Nicht einmal meine beste Freundin scheut sich davor, mich nach Strich und faden auszunutzen. Es überrascht mich manchmal selbst, dass ich anhand der Umstände noch nicht zerbrochen bin. Vielleicht bin ich es auch einfach schon immer gewesen.
„Ich gebe dir die Hälfte", sage ich irgendwann kalt und unterbreche sie in ihrem Gejammer und Gebettel. Ich kann ihre Stimme einfach nicht mehr ertragen „und wenn du mir das Geld nicht innerhalb von vier Monaten zurückgegeben hast, bekomme ich das Doppelte von dir zurück."
Ich warte ihre Antwort gar nicht ab, sondern lege einfach auf. Und kaum habe ich ihr das Geld über mein Handy überwiesen, sehe ich einen Tropfen Wasser auf dem Bildschirm. Ich sehe zum Himmel hinauf, weil ich annehme, dass es regnet, doch der Himmel ist klar und dunkel blau. Kaum Wolken sind zu sehen und der Mond scheint unglaublich strahlend. Ich frage mich, wieso die Nächte an denen es mir so verdammt beschissen geht, immer so schön sein müssen.

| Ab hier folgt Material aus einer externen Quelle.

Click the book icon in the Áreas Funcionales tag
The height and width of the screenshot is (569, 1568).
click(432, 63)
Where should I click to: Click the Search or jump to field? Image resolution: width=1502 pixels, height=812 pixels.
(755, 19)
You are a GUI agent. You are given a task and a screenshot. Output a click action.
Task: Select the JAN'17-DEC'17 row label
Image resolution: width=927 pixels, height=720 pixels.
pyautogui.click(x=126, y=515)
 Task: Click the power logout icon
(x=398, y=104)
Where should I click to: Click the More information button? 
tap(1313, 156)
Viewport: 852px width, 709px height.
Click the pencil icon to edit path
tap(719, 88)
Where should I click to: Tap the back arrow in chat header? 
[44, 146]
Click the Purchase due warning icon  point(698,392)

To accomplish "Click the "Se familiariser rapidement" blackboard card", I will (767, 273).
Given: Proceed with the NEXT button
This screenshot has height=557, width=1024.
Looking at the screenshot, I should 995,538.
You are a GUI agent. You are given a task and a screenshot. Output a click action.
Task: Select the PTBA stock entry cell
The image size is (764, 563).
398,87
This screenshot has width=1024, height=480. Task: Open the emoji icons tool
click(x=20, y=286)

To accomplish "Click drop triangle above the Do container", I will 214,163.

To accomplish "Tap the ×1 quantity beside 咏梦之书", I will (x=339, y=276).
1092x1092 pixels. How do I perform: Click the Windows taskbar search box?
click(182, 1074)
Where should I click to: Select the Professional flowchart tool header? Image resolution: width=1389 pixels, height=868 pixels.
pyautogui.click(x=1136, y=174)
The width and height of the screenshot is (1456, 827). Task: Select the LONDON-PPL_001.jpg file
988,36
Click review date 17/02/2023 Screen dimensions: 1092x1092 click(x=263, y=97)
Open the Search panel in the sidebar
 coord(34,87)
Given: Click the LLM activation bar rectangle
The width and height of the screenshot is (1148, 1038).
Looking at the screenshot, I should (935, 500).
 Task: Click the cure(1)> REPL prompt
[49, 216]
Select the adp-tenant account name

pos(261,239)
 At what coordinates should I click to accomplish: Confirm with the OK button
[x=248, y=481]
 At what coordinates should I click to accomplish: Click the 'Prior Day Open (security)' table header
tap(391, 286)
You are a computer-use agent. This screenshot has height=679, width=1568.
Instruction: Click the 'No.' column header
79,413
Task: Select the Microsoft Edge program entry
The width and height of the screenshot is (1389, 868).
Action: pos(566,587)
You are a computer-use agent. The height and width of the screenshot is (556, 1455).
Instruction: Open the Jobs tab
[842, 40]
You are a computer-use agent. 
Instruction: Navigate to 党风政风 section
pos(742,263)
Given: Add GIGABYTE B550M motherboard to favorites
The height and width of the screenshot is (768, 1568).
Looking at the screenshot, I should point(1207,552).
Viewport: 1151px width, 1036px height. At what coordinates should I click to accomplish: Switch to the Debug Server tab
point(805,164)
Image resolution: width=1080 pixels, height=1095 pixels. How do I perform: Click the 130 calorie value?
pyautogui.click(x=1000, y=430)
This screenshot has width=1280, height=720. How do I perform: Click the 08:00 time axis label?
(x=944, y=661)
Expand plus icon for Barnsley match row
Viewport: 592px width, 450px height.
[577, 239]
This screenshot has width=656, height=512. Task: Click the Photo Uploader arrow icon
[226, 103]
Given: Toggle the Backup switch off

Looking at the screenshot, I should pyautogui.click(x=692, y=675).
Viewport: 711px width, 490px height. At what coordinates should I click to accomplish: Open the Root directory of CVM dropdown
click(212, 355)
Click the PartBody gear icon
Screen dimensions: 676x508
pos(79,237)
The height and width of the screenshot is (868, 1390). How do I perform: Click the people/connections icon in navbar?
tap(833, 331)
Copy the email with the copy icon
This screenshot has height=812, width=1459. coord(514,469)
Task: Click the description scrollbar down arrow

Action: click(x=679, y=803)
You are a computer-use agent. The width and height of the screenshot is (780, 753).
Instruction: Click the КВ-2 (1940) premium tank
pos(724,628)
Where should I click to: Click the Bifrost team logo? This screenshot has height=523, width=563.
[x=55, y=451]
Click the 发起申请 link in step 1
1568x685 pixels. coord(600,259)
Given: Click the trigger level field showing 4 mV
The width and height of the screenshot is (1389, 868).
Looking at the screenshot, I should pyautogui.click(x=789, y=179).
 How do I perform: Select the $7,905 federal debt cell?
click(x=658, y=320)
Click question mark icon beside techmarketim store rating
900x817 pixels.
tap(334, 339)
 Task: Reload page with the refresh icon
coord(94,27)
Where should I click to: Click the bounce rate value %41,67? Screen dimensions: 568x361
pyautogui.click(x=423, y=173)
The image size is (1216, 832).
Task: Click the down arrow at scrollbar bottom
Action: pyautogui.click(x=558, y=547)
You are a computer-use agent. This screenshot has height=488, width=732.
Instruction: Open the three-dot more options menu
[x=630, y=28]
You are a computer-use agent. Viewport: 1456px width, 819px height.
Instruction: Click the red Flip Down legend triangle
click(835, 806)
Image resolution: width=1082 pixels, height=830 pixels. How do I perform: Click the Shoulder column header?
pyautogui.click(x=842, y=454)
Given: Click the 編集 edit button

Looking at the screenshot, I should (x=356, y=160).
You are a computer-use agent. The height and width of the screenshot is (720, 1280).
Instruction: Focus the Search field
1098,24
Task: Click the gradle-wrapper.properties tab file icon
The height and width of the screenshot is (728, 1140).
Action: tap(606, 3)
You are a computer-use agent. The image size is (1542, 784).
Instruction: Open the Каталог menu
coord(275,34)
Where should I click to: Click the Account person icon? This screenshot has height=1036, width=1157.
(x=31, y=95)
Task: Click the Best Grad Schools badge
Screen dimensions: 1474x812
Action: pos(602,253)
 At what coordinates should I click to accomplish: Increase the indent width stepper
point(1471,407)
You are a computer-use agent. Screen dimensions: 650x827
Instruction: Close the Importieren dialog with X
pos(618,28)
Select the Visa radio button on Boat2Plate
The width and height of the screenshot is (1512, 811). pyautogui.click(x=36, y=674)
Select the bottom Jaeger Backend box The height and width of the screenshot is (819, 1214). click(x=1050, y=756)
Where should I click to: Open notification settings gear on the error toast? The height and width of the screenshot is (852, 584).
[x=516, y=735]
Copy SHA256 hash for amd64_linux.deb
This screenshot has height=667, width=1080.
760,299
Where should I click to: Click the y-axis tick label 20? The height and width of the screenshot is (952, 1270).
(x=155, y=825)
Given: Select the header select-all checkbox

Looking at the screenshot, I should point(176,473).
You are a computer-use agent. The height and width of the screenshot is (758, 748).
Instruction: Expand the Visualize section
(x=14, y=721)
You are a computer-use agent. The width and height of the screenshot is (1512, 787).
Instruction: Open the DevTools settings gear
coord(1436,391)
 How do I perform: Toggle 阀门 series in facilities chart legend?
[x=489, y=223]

Als ich meinen Blick wieder zum Bildschirm meines Handys wende, landet ein weiterer Tropfen darauf und dieses Mal verstehe ich, um was es sich dabei handelt. Ich weine, ohne es bemerkt zu haben. Automatisch wische ich mir übers Gesicht, wie ich es immer mache. Doch dieses Mal ist es anders. Dieses Mal bin ich schon seit zu lange Zeit draußen, um zu telefonieren. Dieses Mal sitzen Leute in einem Restaurant und warten auf mich. Dieses Mal habe ich Schminke im Gesicht, die ich total verschmiert habe.
Als mir letzteres auffällt, schalte ich die Innenkamera ein und werfe einen Blick auf mein Gesicht. Ich sehe absolut grausam aus. Seufzend sinke ich an der Wand auf den Bürgersteig und lasse zu, dass ein paar weitere Tränen über mein Gesicht rollen. Mein Aussehen ist ja sowieso schon zerstört und ich habe keine Ahnung, wie ich es schaffen soll, wieder in das Restaurant zu gehen. Es ist mir unangenehm, auch schon ohne die Tatsache, dass ich mit der verschmierten Schminke aussehe wie ein Zombie. Und ich befürchte, dass ich wieder eine Heulattacke bekomme, wenn ich gleich auch noch Ravenna mit ihrem Freund flirten sehen muss. Also bleibe ich an Ort und Stelle sitzen, um mich erstmal zu beruhigen.
Nach einiger Zeit der Stille, bekomme ich eine Nachricht von Ravenna, in der sie fragt, ob alles in Ordnung ist. Und da das die Frage ist, über die ich so gut wie immer Lüge, fällt es mir nicht schwer, mir eine Ausrede einfallen zu lassen.
Ich habe vergessen, dass ich morgen eine Arbeit schreibe. Ich gehe also ein bisschen früher, um noch zu lernen. Ich wünsche euch aber trotzdem einen schönen Abend.
Ich setze keinen Emoji hinter meine Nachricht und warte auch keine Antwort ab. Stattdessen erhebe ich mich von meinem Plätzchen der Schande und gehe zurück zum Internat.